### DOCUMENT SEGMENT
╔══
Results of our study call into question the causal role of perceptual simulation as either the direct or indirect determinant of the conceptual effects observed in these experiments and in previous studies using similar paradigms. The present results suggest that such effects result from ad-hoc strategies in dealing with this kind of task (i.e., word categorization tasks), which, in turn, affect operations that are specific to these tasks (i.e., processes involved in binary classifications). Therefore, they also call into question the idea that these effects are automatic in nature and that, in S–S conceptual congruency tasks (i.e., Šetić and Domijan, 2007), the congruency between the position on the visual display of the word referring to an object and the typical location of this object has an effect on word recognition processes. Even with the caveats described above, verbal and polarity hypotheses seem a more consistent account of the conceptual compatibility effects observed in the present study. According to these hypotheses, all the observed conceptual effects are attributable to (the same) response-selection phenomena.
╚══
### JOBS
1. In the passage on conceptual compatibility effects, to what do the verbal and polarity hypotheses attribute all the observed conceptual effects?
2. Write the next part of the passage on conceptual compatibility effects, picking up after its final sentence.

### INFORMATION SUPPLIED
╔══
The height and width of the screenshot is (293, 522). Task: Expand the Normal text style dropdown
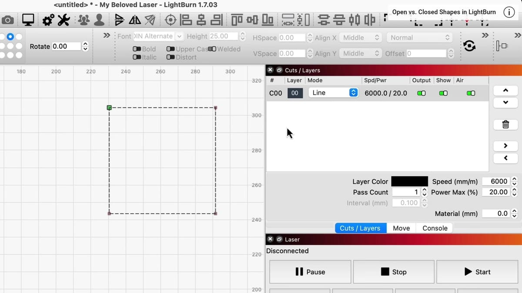point(419,38)
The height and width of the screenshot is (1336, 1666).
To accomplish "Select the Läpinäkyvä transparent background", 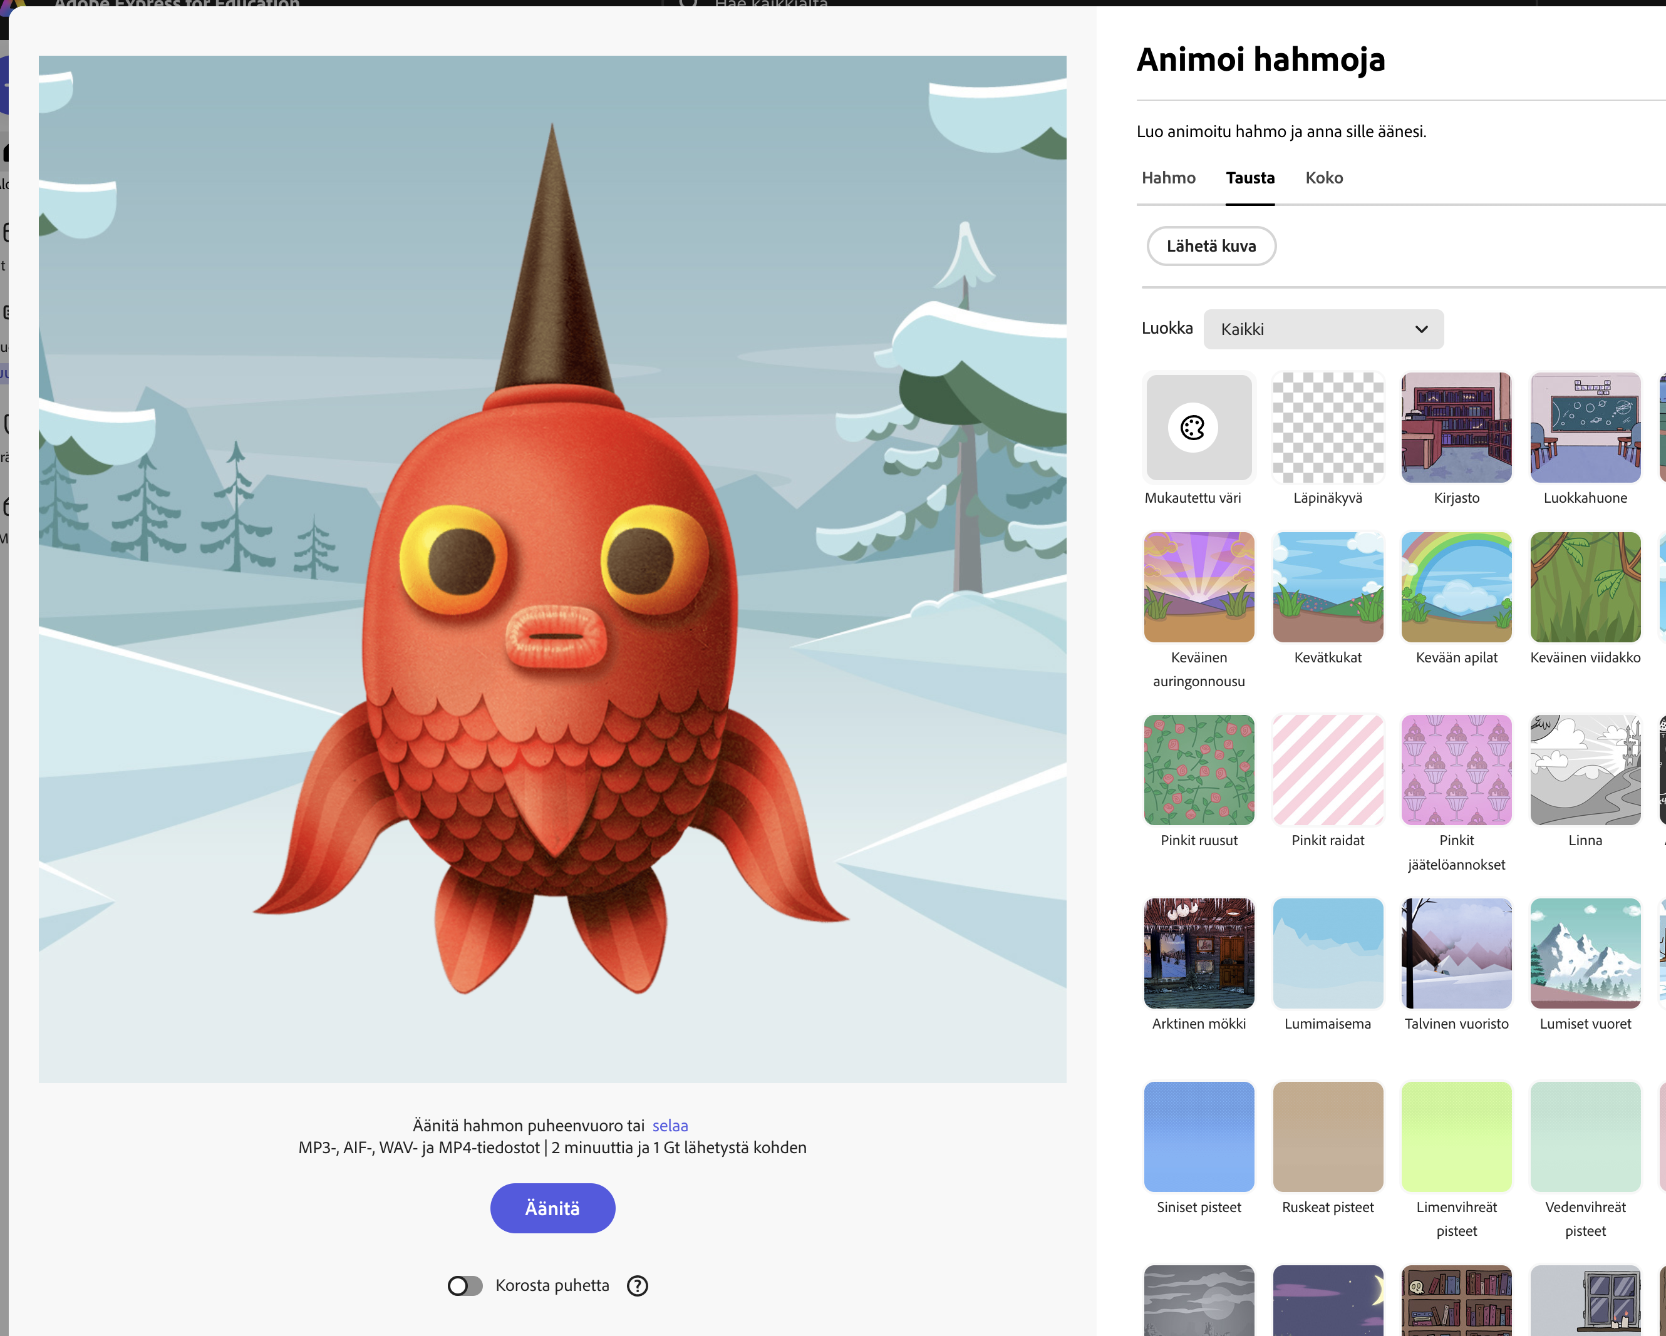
╚══
### ANSWERS GIVEN
1. They attribute them to the same response-selection phenomena.

2.
The evidence presented here does not rule out effects of embodiment in lexical processing (see, e.g., Hauk et al., 2004). What the present results suggest, however, is that the compatibility effect between a concept typical position and either the actual location of the stimulus on the vertical dimension or the response position is not one of such embodiment effects (see also Petrova et al., 2018, for similar conclusions concerning the location-cue conceptual congruency effect originally observed by Estes et al., 2008). Further studies are needed to understand better the nature of these phenomena and to investigate whether truly embodiment effects can be observed by using variations of these paradigms (i.e., tasks that do not involve the binary classification of stimuli by means of two-choice keypress responses).

Ethics Statement

This study was carried out in accordance with the recommendations of the ethical committee of the University of Padova. All subjects gave informed consent in accordance with the Declaration of Helsinki.

Author Contributions

BT, CM, SS, and RJ contributed to the conception and design of the study. BT, CM, and SS collected data and performed the statistical analyses. BT drafted the manuscript. All authors reviewed, read, and approved the submitted version.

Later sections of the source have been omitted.